Briefcase

Mortgage rates rise

Rates on 30-year and 15-year mortgages inched up this week, ending a three-week stretch in which rates had moved down.

Even with the uptick, rates still are sufficiently low to keep the housing market healthy, economists said.

The average rate on 30-year mortgages rose to 5.85 percent this week, up slightly from 5.81 percent last week, Freddie Mac, the mortgage giant, reported Wednesday in its weekly nationwide survey of mortgage rates.

For 15-year mortgages, a popular option for refinancing, rates increased to 5.15 percent this week, up from 5.13 percent the previous week.

Aviation

Boeing wins $1 billion contract extension

NASA said on Wednesday it had granted the Boeing Co. a contract extension for work on the International Space Station worth at least $1 billion.

The extension has a basic period of two years and nine months and an estimated value of $1 billion, the National Aeronautics and Space Administration said.

It also contains four six-month options that if fully exercised would bring the total contract value to $1.62 billion, NASA said.

The contract calls for Boeing to provide and maintain hardware and software for the space station and to manage most of its subsystems such as materials, electrical parts, environments and electromagnetic effects, the space agency said.

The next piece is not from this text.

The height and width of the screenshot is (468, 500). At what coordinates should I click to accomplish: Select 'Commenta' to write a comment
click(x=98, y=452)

NASA said the extension was part of a restructuring of space station contracts to consolidate work and increase efficiency and accountability.

International

Dollar closes year at new low to euro

The dollar continued to tread on a downward path Wednesday as the euro shot above $1.26, notching the latest in a string of record highs against the battered U.S. currency.

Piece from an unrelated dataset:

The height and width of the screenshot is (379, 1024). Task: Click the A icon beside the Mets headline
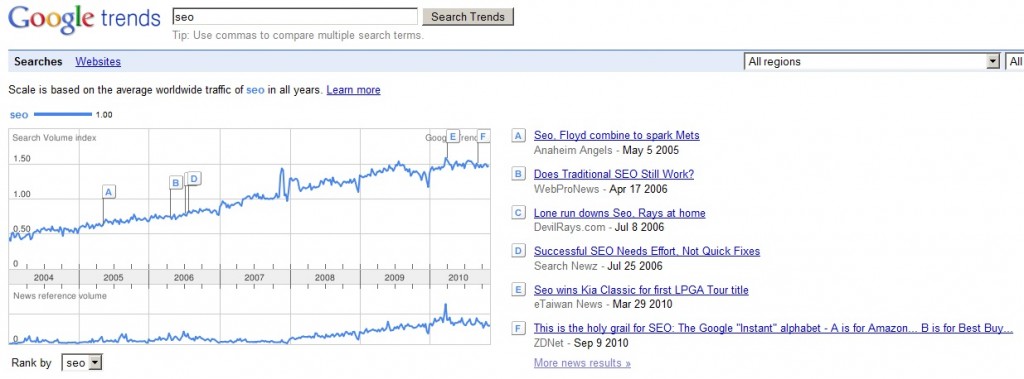[x=519, y=136]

The 12-nation European currency, which has risen more than 20 percent against the dollar this year, reached $1.2647. It eased to $1.2572 in late New York trading, up from $1.2549 late Tuesday.

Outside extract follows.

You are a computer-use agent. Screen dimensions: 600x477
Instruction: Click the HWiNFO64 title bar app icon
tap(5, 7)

“Fundamentals still require the dollar to fall and a floor on that process has yet to emerge,” said Peter Morici, professor of international business at the University of Maryland.

The release of lower jobless claims figures — the lowest in nearly three years — indicated that America’s businesses were more confident that the economic recovery was genuine. But the news was shrugged off by a market preoccupied with the U.S. budget and trade deficits.

Investigation

Parmalat probe widens

Parmalat’s Enron-like scandal ballooned Wednesday with the detention of seven more company officials and auditors, and revelations in a document obtained by The Associated Press that one executive of the Italian dairy giant ordered that a computer used to falsify documents be smashed with a hammer.

Prosecutors also began investigating whether officials from Bank of America Corp. may have been involved in the scandal, the Italian news agencies ANSA and APcom reported, citing Parma prosecutors. The agencies said three Bank of America lawyers were in Parma awaiting a meeting with prosecutors.

There was no confirmation from prosecutors.

“We continue to fully cooperate with all authorities,” said Bank of America spokeswoman Betsy Weinberger in Charlotte, N.C.